Within six to nine months, Halper suggested (again, this is prior to the new political developments inside Israel), Sharon will offer Palestinian Authority leader Mahmoud Abbas (Abu Mazen) “another so-called generous offer: I’ll give you 75% of the West Bank and the Palestinian neighborhoods of East Jerusalem, plus Gaza.
“Sharon can easily give away that 75% without giving up the settlement blocs, or the whole matrix of control (settler roads, choke points that separate Palestinian cities, etc.). Then if Abu Mazen says no, which he really has to do because it’s a Bantustan, Sharon will say we can proceed unilaterally. If Abu Mazen says yes, then he becomes the quisling leader Israel’s always been looking for.”
End of the Two-State Solution?
I asked Halper where this leaves the struggle for a Palestinian state alongside Israel.
“We are talking about apartheid — not as an analogy any more, but in the literal sense. It hasn’t been formalized yet, but once you have a Palestinian bantustan it becomes a fact. All along, the Israeli and global peace movement have been trying to avoid apartheid. We advocated a two-state solution, I’ve written about a regional confederation, some people are saying one state — but the thrust of what we’ve all been doing these years was finding a solution to avoid apartheid.
“Why has even the radical Israeli left been clinging to the two-state goal? Well, we don’t have an alternative to offer in practical terms. This isn’t an academic exercize, it’s the lives of the Palestinians at stake. We aren’t Palestinians — and right today, the national leadership of the Palestinians is talking about a two-state solution. Even if I may think that possibility is gone, I can’t go out and advocate a solution that disregards their struggle.

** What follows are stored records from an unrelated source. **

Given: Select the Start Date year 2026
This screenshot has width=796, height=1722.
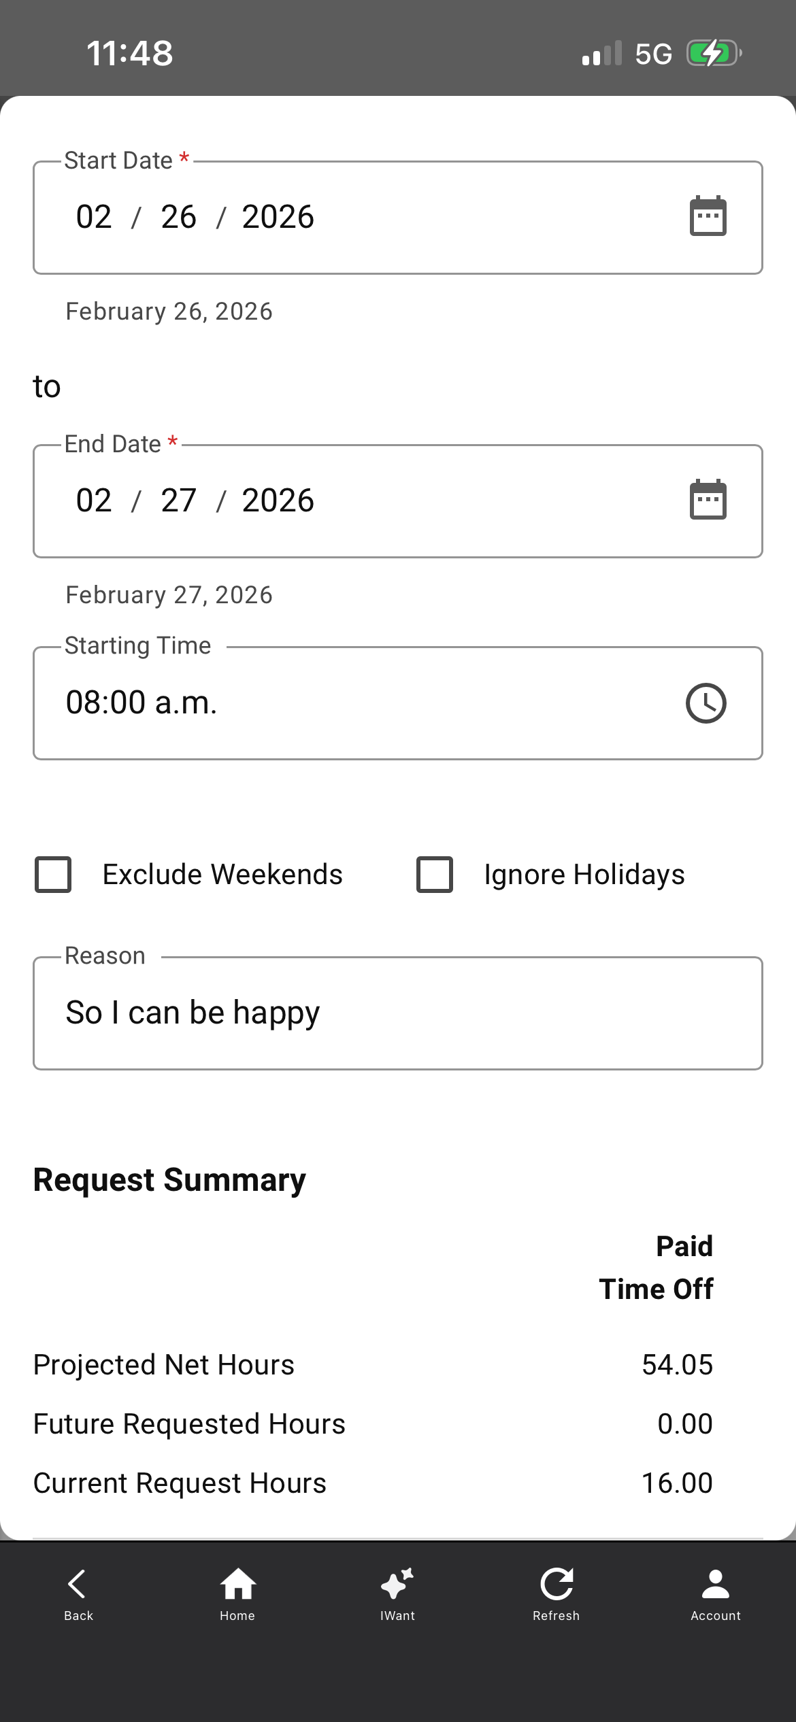Looking at the screenshot, I should click(278, 218).
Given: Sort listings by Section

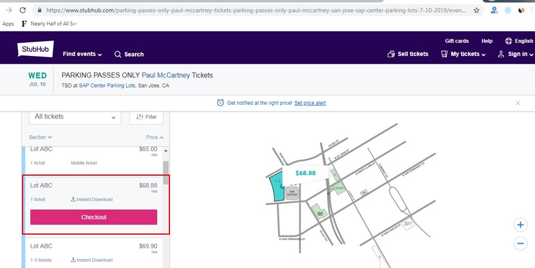Looking at the screenshot, I should point(40,138).
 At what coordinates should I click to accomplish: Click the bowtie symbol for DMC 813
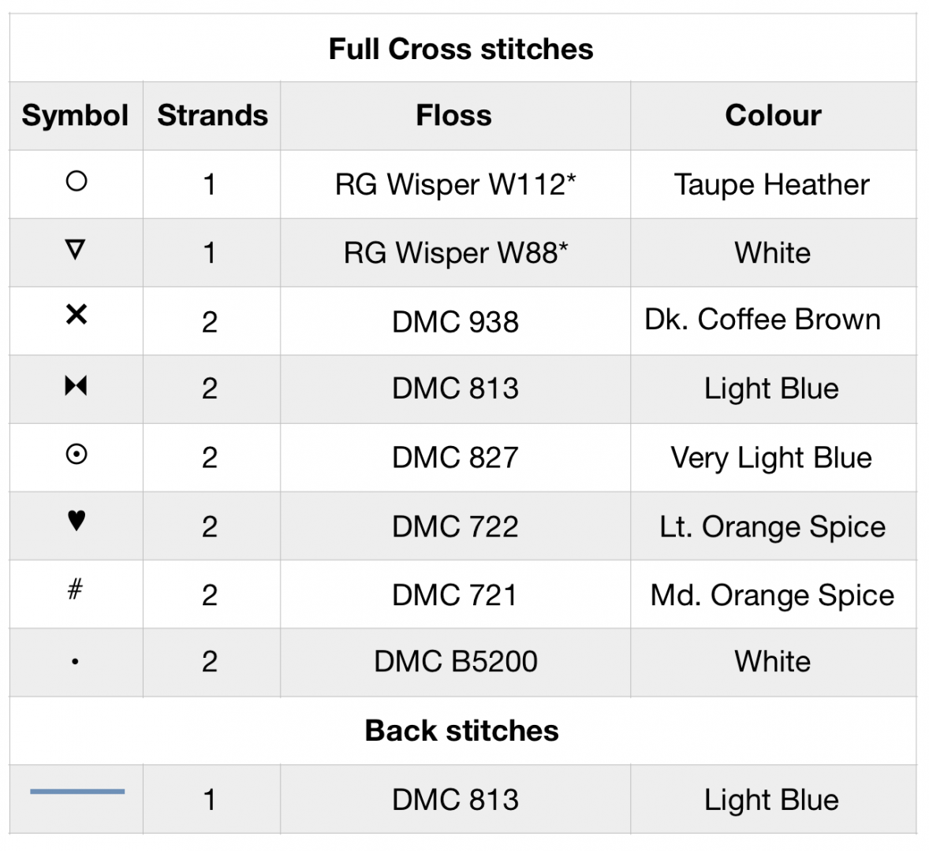76,385
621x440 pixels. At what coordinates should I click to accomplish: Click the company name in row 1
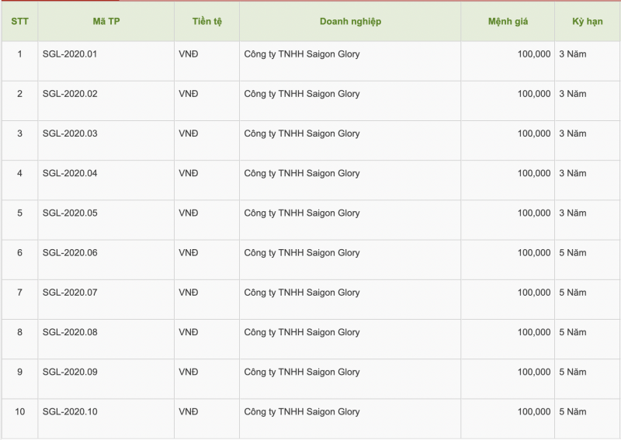coord(302,54)
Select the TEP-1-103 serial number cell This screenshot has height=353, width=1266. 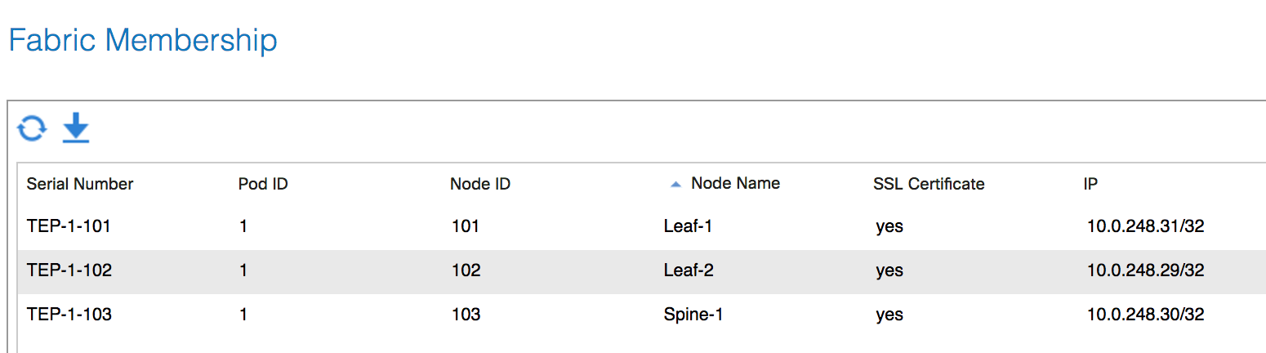point(69,315)
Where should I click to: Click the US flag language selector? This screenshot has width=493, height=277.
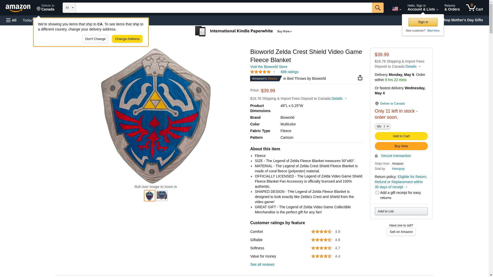396,9
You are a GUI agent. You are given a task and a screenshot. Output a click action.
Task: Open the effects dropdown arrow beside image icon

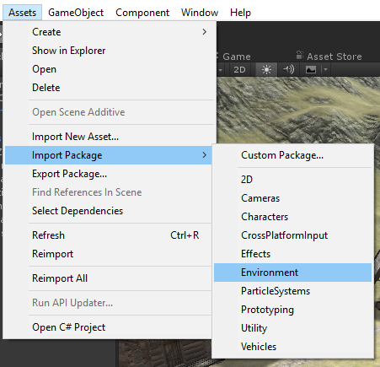[325, 69]
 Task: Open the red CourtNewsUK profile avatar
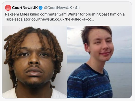click(8, 8)
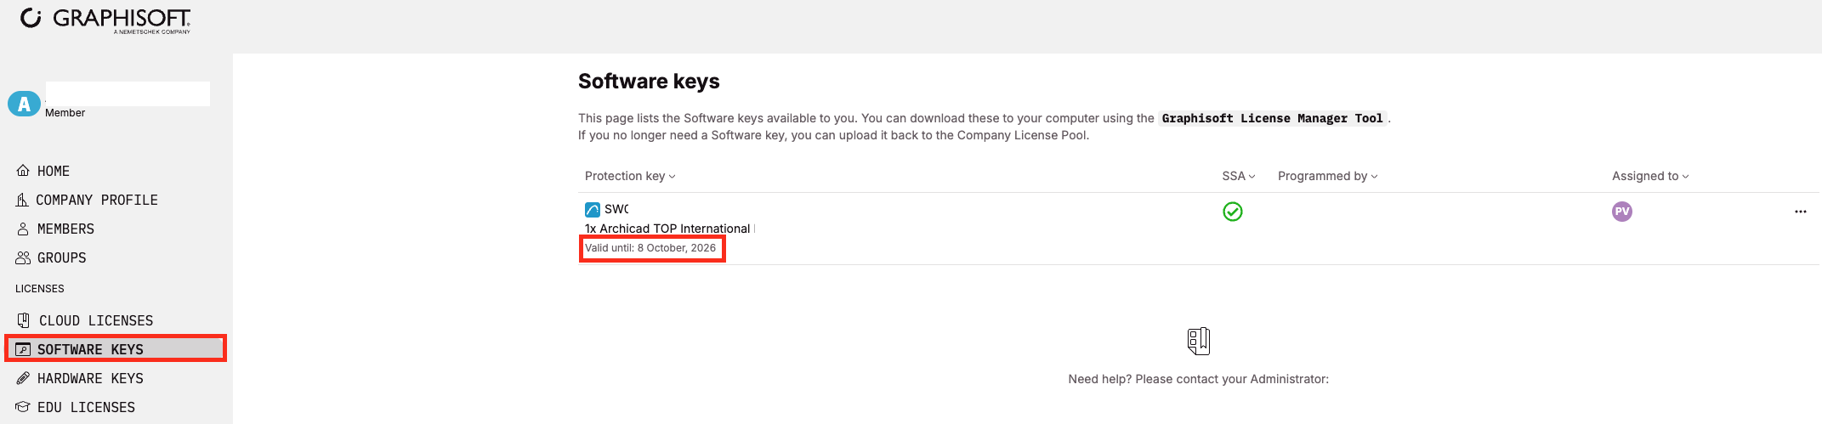This screenshot has height=424, width=1822.
Task: Click the Members person icon
Action: pos(23,229)
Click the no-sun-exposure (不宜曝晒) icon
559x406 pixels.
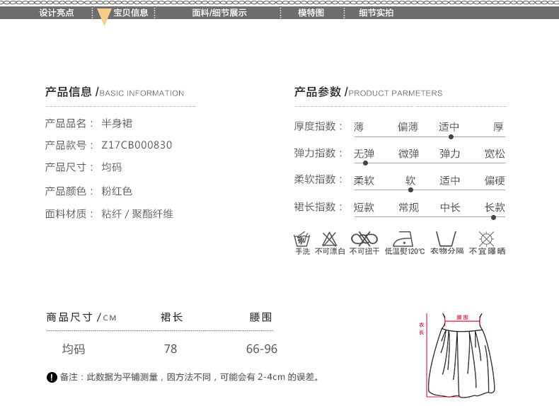(486, 238)
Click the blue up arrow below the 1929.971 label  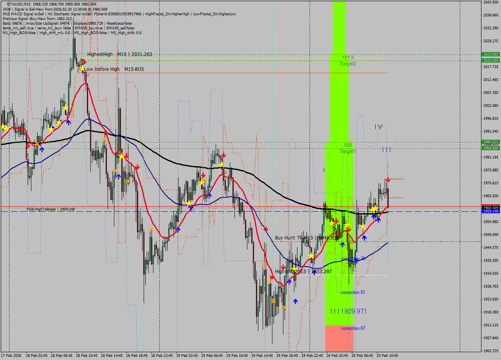[x=296, y=301]
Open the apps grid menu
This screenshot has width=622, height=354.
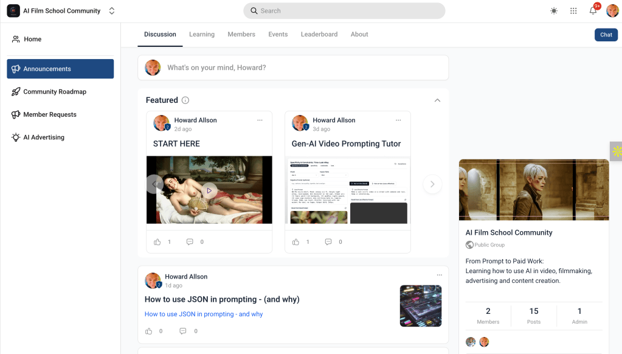(x=573, y=11)
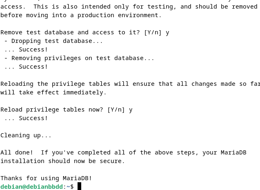The height and width of the screenshot is (190, 260).
Task: Click the blue tilde in the prompt
Action: (x=68, y=187)
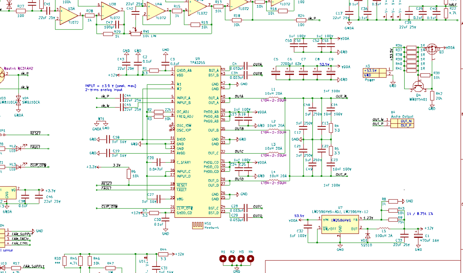Select the 1k / 8.75k 1% note

420,213
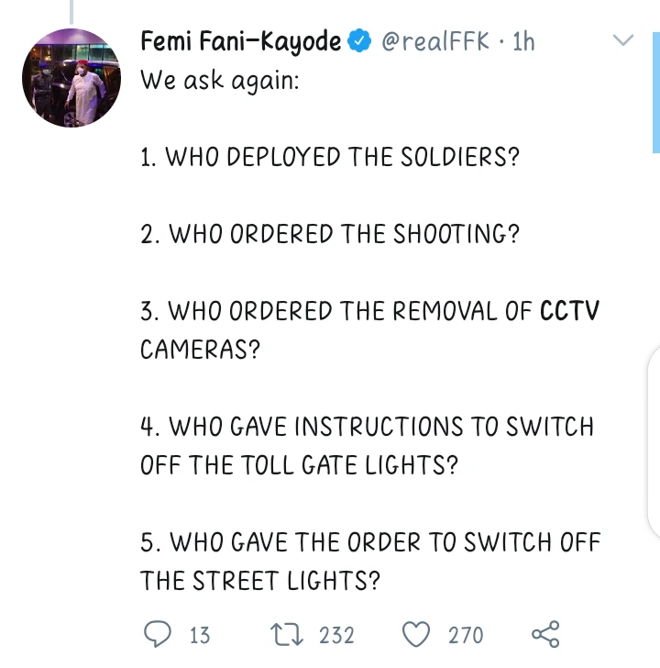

“That’s what I called the ‘paralysis over Palestine’ in an article I wrote for the Journal of Palestine Studies, where I criticized the Palestinian Authority. It’s hard to see how the Palestinians can wriggle out of this. The only way out in my view is to mobilize the international civil society — the only ally they have.
There has been a sea change in world public opinion, but as long as the Palestinian leadership goes it alone they will lose. That’s the big strategic mistake.”
Trying to conceive what an anti-apartheid struggle in the Palestinian context might look like, I outlined what I see as some enormous obstacles. For one thing, Israel’s Jewish population (over five million) is close to half the total, vastly more than the 20% white population that ruled apartheid South Africa.
For another, South African apartheid depended upon (and was created to control) Black labor, not motivated to expel it — whereas an apartheid Zionist state seeking to maintain a Jewish majority has a positive incentive toward “population transfer.”
Finally, I pointed out, the struggle in South Africa, from the post-1948 consolidation of apartheid under the National Party until its defeat in the early 1990s, took close to 45 years. Would a comparable struggle in Palestine/Israel take at least that long?
“Maybe so,” Halper responds, “but perhaps we can count the 38 years already spent struggling against the Occupation.”